Con tanto wasap, correo, sms, redes sociales, y todo eso, parece que estamos perdiendo capacidad de escucha. Ya no escuchamos al otro, lo leemos. Las conversaciones virtuales sustituyen a las conversaciones reales, sustituimos la realidad de la comunión por la realidad de las redes sociales, y hasta reducimos la amistad a una imagen de FaceTime que aparece en una pantalla, aunque sea a cámara lenta, dependiendo del wifi. Nos acostumbrados a depender de estos modernos recursos y hasta llenamos nuestras relaciones humanas de contenidos virtuales y esporádicos, que nos hacen creer que vivimos inmersos en una red social cuando, en realidad, estamos solos como una seta.

El Evangelio de hoy, que nos quiere enseñar a orar, comienza con una sencilla recomendación: “Cuando recéis, no uséis muchas palabras, como los gentiles, que se imaginan que por hablar mucho les harán caso”. Es decir, si para hablar con Dios sobran las palabras inútiles, las verborreas y los emoticonos entonces estamos perdidos, porque no sabemos dirigirnos a Él de otra manera sino recurriendo a nuestras complicaciones orales, mentales y hasta espirituales.

La oración, como el amor, no es cuestión de palabras; pero, es verdad que hemos perdido capacidad de escucha, es decir, de acogida. Porque, en el amor es importante dar, pero aún más importante es recibir. Si no recibo, no puedo dar. La primera lectura explica muy bien este dinamismo del “recibir para dar” cuando explica cómo la tierra es fecunda y germina en frutos solo en la medida en que acoge dentro de sí esa lluvia y nieve que le son dadas de lo alto. Y, solo cuando ha acogido en sí los dones del otro, los entrega de nuevo, es decir, la lluvia y la nieve vuelven allá, a lo alto. Para poder dar, es más, para poder darme, primero tengo que aprender a recibir, recibir cosas y, sobre todo, recibir al otro. Y ¿qué puedo dar a Dios en la oración si primero no aprendo a recibir de Él?

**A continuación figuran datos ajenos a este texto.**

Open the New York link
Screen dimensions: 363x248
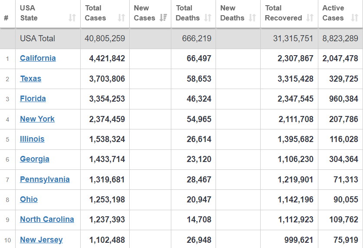37,119
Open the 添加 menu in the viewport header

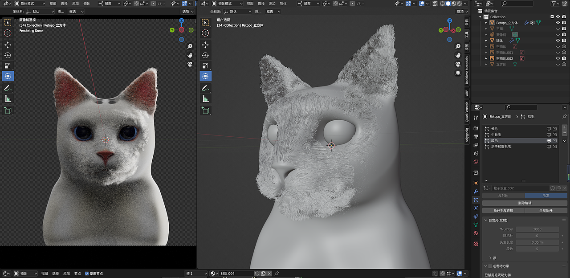click(75, 4)
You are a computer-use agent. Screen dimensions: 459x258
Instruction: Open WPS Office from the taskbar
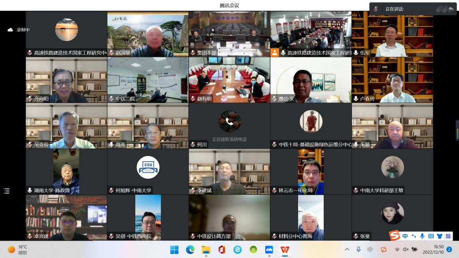(x=285, y=249)
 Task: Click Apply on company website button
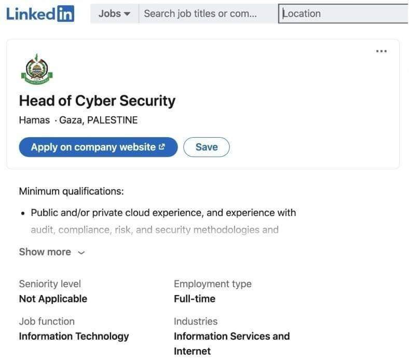(98, 147)
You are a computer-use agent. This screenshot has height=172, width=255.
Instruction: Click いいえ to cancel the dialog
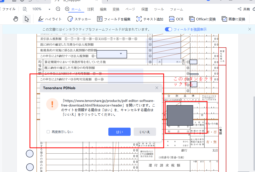(x=145, y=132)
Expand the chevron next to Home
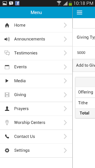The width and height of the screenshot is (95, 168). 65,25
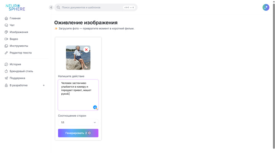The height and width of the screenshot is (153, 275).
Task: Click the NeuroSphere logo
Action: click(x=16, y=7)
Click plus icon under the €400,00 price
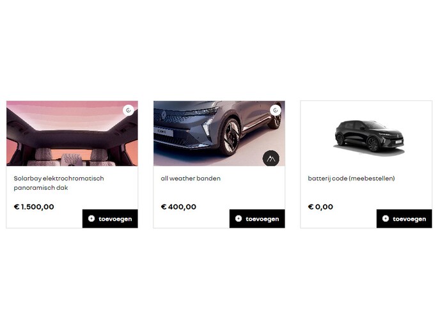This screenshot has width=438, height=328. coord(239,219)
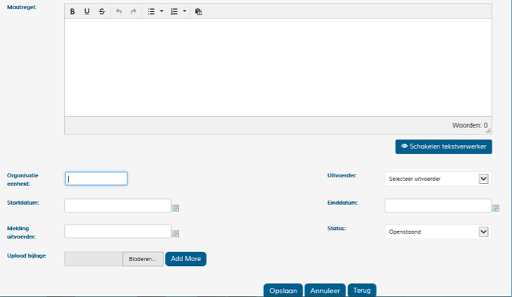The height and width of the screenshot is (297, 512).
Task: Open the Melding uitvoerder calendar picker
Action: pos(175,234)
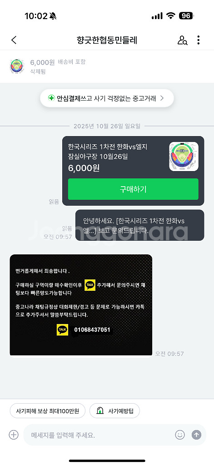This screenshot has width=214, height=466.
Task: Open the three-dot more options menu
Action: (198, 40)
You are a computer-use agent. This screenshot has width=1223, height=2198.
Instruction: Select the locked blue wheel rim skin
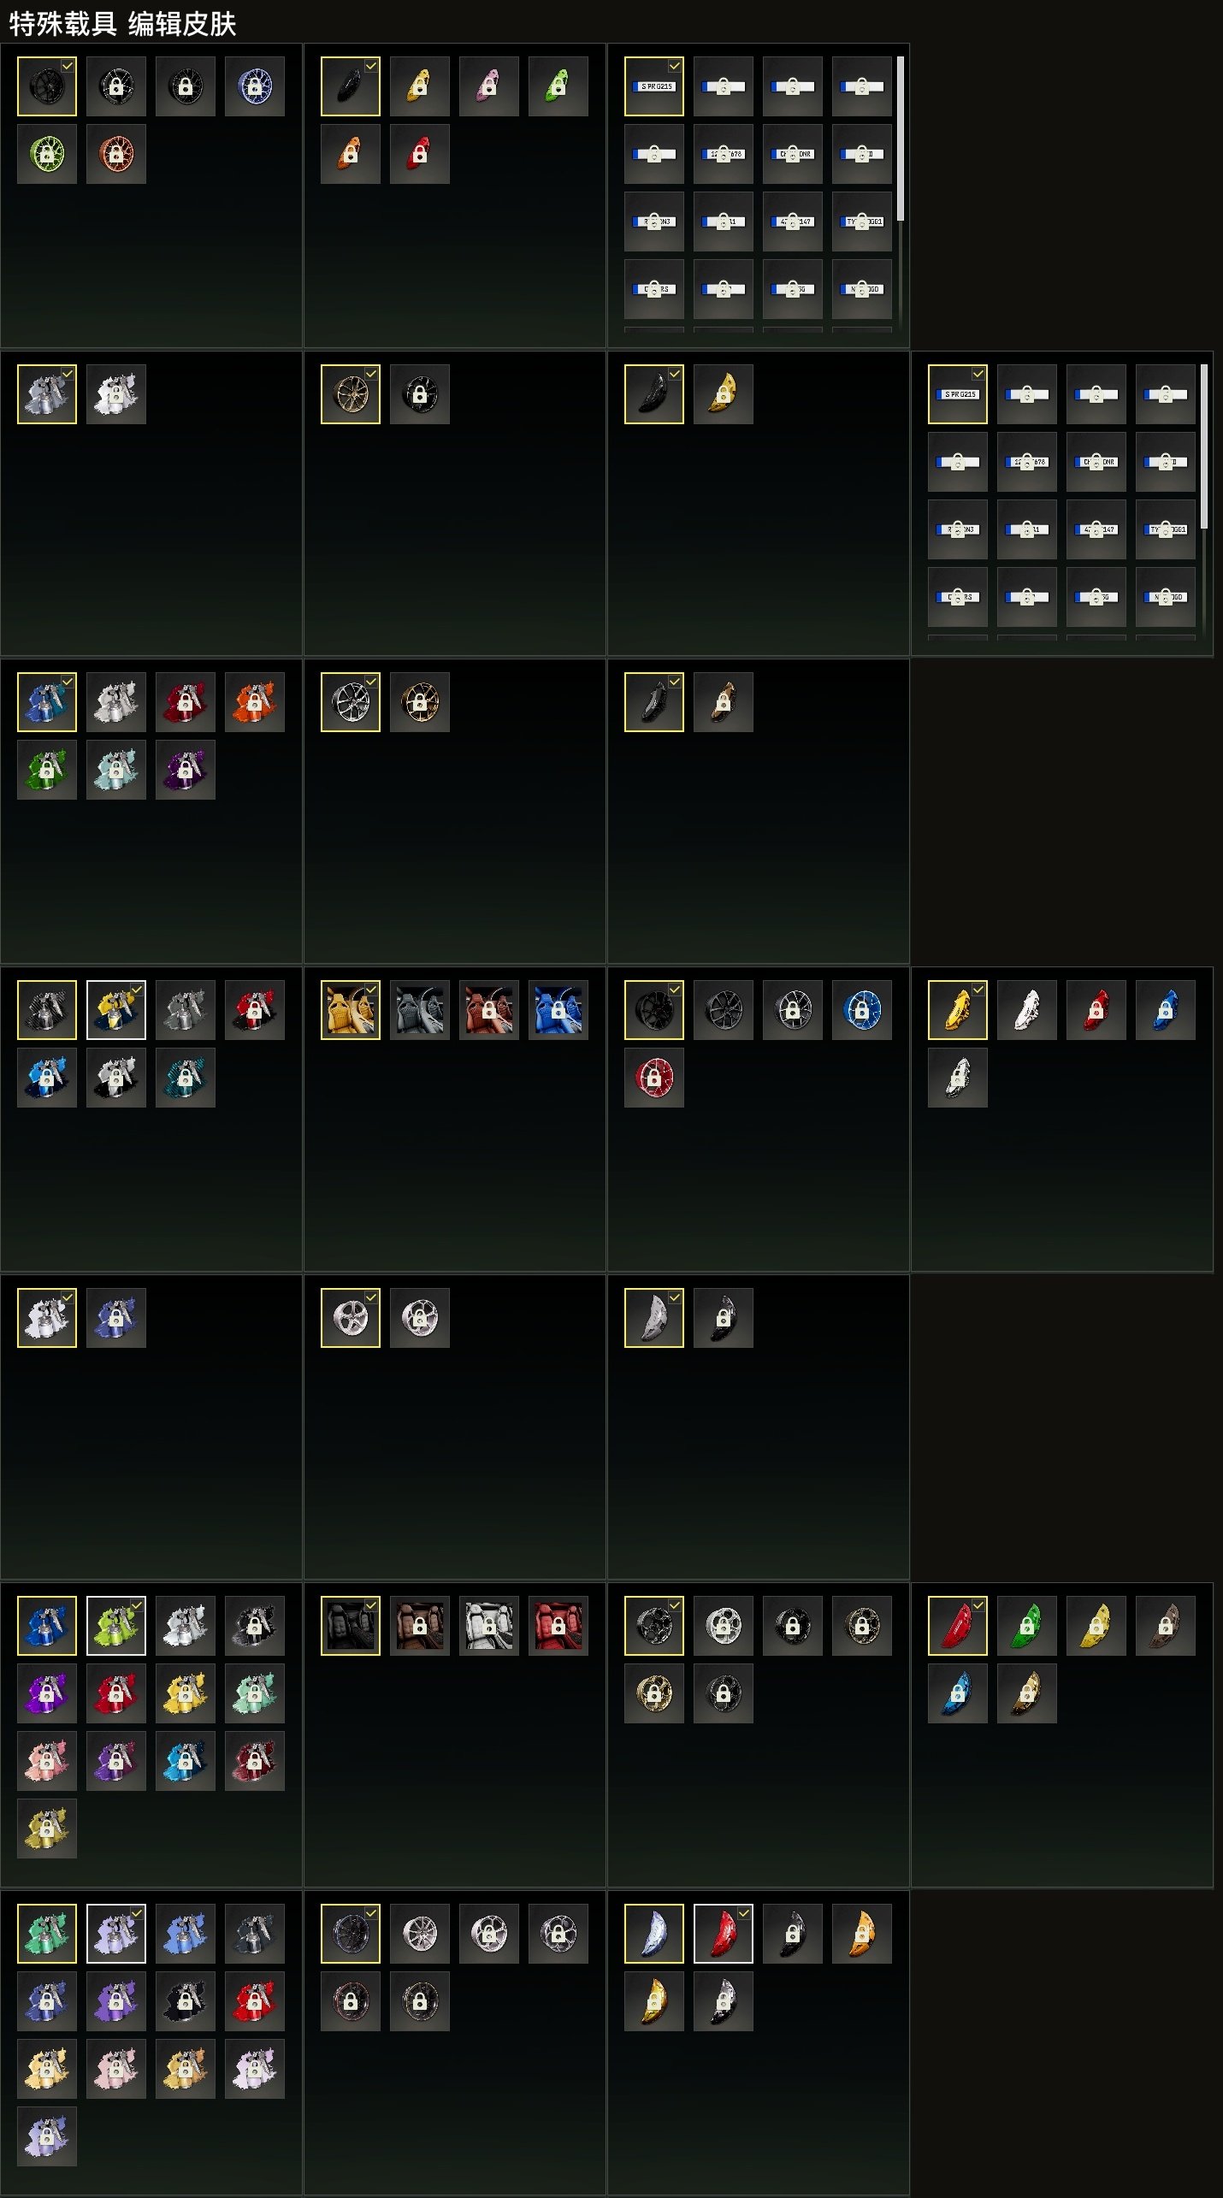[255, 86]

El dinamismo de la oración es también el dinamismo del amor. Si reducimos el amor a mero sentimiento, cuando desaparece el sentimiento creemos que desaparece el amor; de la misma manera, cuando no sentimos nada en la oración, terminamos por creer que no estamos orando y, como nos aburrimos, dejamos de ponernos ante Dios para escucharle y hablar con Él. Si reducimos el amor solo a palabras, también confundiremos la oración con nuestros monólogos y palabras. Si en el amor solo damos cosas, terminaremos conformándonos con una oración llena de cumplimientos superficiales, rezos quizá rutinarios, obligaciones y méritos personales. Si en el amor no entregamos la vida, terminaremos haciendo de la oración algo también teórico, que no nos empuje a entregar la vida a nada ni a nadie. La intimidad con Dios en la oración nos enseña a cuidar la intimidad con el otro en el matrimonio, en la amistad, etc. Díme cómo rezas y te diré cómo amas. O, si prefieres: díme como amas y te diré cómo es tu oración.